Toronto Star

TSX rebounds after consecutiv­e losses

- PETER HENDERSON THE CANADIAN PRESS

Investors in the Toronto stock market got a small respite on Wednesday after two days of heavy losses on North American exchanges as resource shares recovered slightly. The S&P/TSX composite index ended the day up 15.12 points at 12,937.59, after losing 436 points over the previous two sessions.

Kash Pashootan, senior vice-president and portfolio manager at First Avenue Advisory, a Raymond James company, said the market has returned to normal valuations after years of overinflat­ed returns.

He said a normalized trading market means the near future looks grim for Canada as the oilpatch stumbles and other industries don’t seem to be picking up the slack.

“We have a handful of reasons to think that growth is going to be hampered in 2016,” he said.

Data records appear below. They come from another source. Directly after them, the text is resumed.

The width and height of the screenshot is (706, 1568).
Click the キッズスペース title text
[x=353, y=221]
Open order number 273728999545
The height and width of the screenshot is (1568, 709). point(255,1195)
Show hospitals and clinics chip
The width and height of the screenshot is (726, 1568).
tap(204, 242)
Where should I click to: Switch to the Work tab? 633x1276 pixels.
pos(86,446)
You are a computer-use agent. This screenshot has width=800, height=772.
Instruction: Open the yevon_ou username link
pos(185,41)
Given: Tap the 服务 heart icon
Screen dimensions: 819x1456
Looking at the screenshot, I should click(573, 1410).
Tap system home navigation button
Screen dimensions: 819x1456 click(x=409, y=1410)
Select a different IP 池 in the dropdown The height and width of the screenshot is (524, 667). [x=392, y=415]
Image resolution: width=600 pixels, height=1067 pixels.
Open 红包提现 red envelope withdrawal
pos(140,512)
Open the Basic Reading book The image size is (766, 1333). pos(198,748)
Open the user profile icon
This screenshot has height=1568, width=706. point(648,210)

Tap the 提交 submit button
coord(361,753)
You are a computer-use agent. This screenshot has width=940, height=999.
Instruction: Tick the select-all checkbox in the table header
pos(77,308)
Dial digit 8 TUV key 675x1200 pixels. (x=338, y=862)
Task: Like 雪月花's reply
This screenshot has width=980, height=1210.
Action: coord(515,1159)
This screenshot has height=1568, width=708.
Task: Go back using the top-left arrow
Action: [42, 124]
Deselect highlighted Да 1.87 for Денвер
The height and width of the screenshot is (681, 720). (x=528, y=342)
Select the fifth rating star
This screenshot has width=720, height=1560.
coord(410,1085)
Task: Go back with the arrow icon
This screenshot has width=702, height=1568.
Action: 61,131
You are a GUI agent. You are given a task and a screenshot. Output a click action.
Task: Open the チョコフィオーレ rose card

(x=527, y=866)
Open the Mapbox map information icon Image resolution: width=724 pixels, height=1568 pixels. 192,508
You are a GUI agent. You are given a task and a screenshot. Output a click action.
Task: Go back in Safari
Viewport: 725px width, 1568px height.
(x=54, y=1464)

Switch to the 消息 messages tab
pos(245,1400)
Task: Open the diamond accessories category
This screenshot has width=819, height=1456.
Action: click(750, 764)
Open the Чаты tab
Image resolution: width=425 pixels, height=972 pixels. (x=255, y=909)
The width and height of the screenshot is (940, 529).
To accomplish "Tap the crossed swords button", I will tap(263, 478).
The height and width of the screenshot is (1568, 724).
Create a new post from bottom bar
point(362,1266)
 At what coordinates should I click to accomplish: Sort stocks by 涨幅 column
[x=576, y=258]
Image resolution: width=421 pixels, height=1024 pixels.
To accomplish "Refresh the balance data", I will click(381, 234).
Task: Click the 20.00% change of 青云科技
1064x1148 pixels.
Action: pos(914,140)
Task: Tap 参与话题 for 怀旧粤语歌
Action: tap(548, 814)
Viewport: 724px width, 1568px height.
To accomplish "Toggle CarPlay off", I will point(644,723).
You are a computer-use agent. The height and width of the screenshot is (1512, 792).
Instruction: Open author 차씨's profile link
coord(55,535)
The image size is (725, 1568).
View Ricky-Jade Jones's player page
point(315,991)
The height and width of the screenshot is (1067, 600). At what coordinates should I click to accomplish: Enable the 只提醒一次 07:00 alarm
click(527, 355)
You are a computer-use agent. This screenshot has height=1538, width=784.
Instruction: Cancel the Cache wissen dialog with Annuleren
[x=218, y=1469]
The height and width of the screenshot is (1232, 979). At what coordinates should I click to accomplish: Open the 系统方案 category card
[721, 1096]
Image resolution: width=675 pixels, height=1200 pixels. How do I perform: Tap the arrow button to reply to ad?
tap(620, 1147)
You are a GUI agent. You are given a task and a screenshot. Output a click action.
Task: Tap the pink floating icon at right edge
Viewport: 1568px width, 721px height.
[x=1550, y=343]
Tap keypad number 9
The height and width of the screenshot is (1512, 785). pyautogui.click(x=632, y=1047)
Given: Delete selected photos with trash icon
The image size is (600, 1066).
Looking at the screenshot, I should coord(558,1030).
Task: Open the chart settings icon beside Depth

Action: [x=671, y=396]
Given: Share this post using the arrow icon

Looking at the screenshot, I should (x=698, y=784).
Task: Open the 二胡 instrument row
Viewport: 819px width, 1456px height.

“What we don’t have is much clarity on where growth is going to come from and what catalysts are going to take this market higher.”

In New York, all three major markets posted losses for a third-straight day. The Dow Jones lost 75.7 points to close at 17,492.30, the broader S&P 500 fell 15.97 points to 2,047.62 and the Nasdaq fell 75.37 points to close at 5,022.87.

Markets have suffered as the price of oil has fallen rapidly following the announceme­nt by OPEC on Friday that its member countries would maintain production despite a worldwide supply glut.

The January contract for benchmark crude oil ended trading down 35 cents (U.S.) at $37.16 a barrel. It fell below $40 last week for the first time since August.

Despite oil’s fall, pipeline company TransCanad­a Corp. was the biggest gainer on the TSX, up nearly 6.8 per cent after announcing a share buyback program late Tuesday. Another big pipeline company, Enbridge Inc. rose more than 3 per cent.

The biggest loser on the day was TMX Group Ltd., owner of the Toronto stock market, which fell by more than 10 per cent after American market heavyweigh­t Nasdaq Inc. announced Tuesday that it was buying alternativ­e market Chi-X Canada.

“A more competitiv­e landscape is always better for the consumer, but it puts short-term uncertaint­y and pricing-power pressure on the current market leader, the TMX Group,” Pashootan said.

In other commoditie­s, January natural gas fell 0.8 of a cent to settle at $2.062 per mmBtu and February gold added $1.20 to $1,076.50 an ounce.

“It’s very difficult to see how commodity prices are going to rise in an environmen­t where you have China continuing to slow and the U.S. dollar continuing to be strong,” Pashootan said.

The Canadian dollar rose 0.12 of a cent (U.S.) to 73.72 cents, rebounding slightly from two-day slide that saw the loonie lose more than a cent in value since its close on Friday.